> _PROBLEMS TO SOLVE_:
• A. Answer these questions from the post on diffing HTML below, marking each answer (i), (ii), (iii):
(i) Which use of diff does the post say has no need for human readability?
(ii) Which product does the post say has very good diffing tools for HTML?
(iii) According to the post's footnotes, what kind of change can Word not track?
• B. Output a passage from the post on diffing HTML word for word. Start at the words "The aim is really" and stop after the words "of diff too.".

> _SOURCE TEXT_:
Begin
Diffing HTML
By Adrian Sutton
I think this is the final episode in my series of responses1 to Alastair’s Responding to Adrian. What’s the aim of diffing HTML, how hard is it and how do you go about it?
The aim is really important to identify. The most common and most useful aim that I see for diffing HTML is to be able to show users what changed between two versions of a document. Since the management of most content is centralized2, this equates to showing the combined changes in each version between the original version to compare and the final version to compare. If you’ve ever wanted to see what’s changed on a wiki page, you’ve wanted this type of diff. If you’re sending Word documents back and forth between people you probably want this type of diff too.
Another common and useful type of diff is where two parties have made changes to the same base version and you want to compare them so they can be merged into a single document with both changes. This is useful when you don’t have a centralized repository controlling things, or if that repository allows concurrent changes.
The third use of diff is to store only changes to a document in order to save space, be that on the file system or network bandwidth. This is the one form which has absolutely no need for human readability.
It’s also worth noting that diffing HTML is quite different to diffing generic XML. HTML is a document format and the type of content it generally contains is very natural language intensive. There are many XML formats that have similar attributes3, but also a lot of XML formats that don’t4. For content that isn’t natural language intensive, diffing in any of these use cases comes down to the classic computer science techniques – adding, removing and moving elements, adding, removing and changing attributes, changing element content etc. However, for natural language based content, the changes to the XML structure are far less important than the changes to the actual textual content.
It may well be that I’ve missed something, and if so please let me know, but despite a reasonable amount of searching I’ve never seen a diff tool for any format that can handle natural language well. For the aim of showing changes between document versions, the most important thing is that the diff output clearly shows the intent of changes, not the effect of them. Line based diff obviously doesn’t cut it here as a single character spelling correction shouldn’t cause the entire line to be marked as different. This kind of change is where Word’s track changes shines – it can mark that one character change as a single character change while still marking a change from “the” to “tear” as a word change instead of removed h and an inserted a and r. It is complexities like these that make natural language diffing so hard.
XML structural diffing on the other hand is a fairly well solved problem as long as you just need to know that the content changed, rather than clearly what was changed. Docucomp for instance has very good diffing tools for HTML, but it is largely ineffective at showing the intent of changes to natural language.
In general, I agree with Alastair’s comments on diffing, but he seems to be looking mostly at the second two use cases5 whereas I mostly focus on the first case since that’s about the only use case I have for diff. I also agree that Word has some significant limitations and bugs in its track changes implementation, but as a technology concept it does show the potential for tracking changes as they happen instead of diffing after the fact as a way of showing changes between two versions of a document to humans. A complete implementation of track changes6 would enable the other two use cases but with more effort than a post-edit diff.
In the end, it really comes down to what your use case is.
1 – Previous responses: On The Importance Of Rendering Fidelity, The Invisible Formatting Tag Problem and the original The Challenge Of Intuitive WYSIWYG HTML↩
2 – at least in the area I work in where CMSs and similar systems are everywhere↩
3 – Docbook and DITA come to mind↩
4 – eg: the data from a form that is stored as XML↩
5 – which explains why three way diff is a hard requirement↩
6 – Word can't track structural changes to tables↩
End
> _MATERIAL PROVIDED_:
Begin
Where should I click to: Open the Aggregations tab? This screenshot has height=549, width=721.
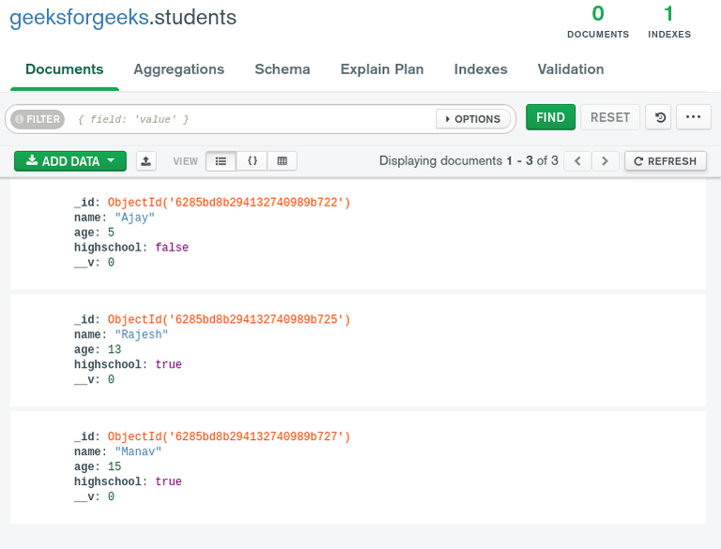[x=178, y=69]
End
> _EXERCISE SOLUTIONS_:
• A.
(i) Storing only the changes to a document to save space, whether on the file system or in network bandwidth.
(ii) Docucomp.
(iii) Structural changes to tables.

• B.
The aim is really important to identify. The most common and most useful aim that I see for diffing HTML is to be able to show users what changed between two versions of a document. Since the management of most content is centralized2, this equates to showing the combined changes in each version between the original version to compare and the final version to compare. If you’ve ever wanted to see what’s changed on a wiki page, you’ve wanted this type of diff. If you’re sending Word documents back and forth between people you probably want this type of diff too.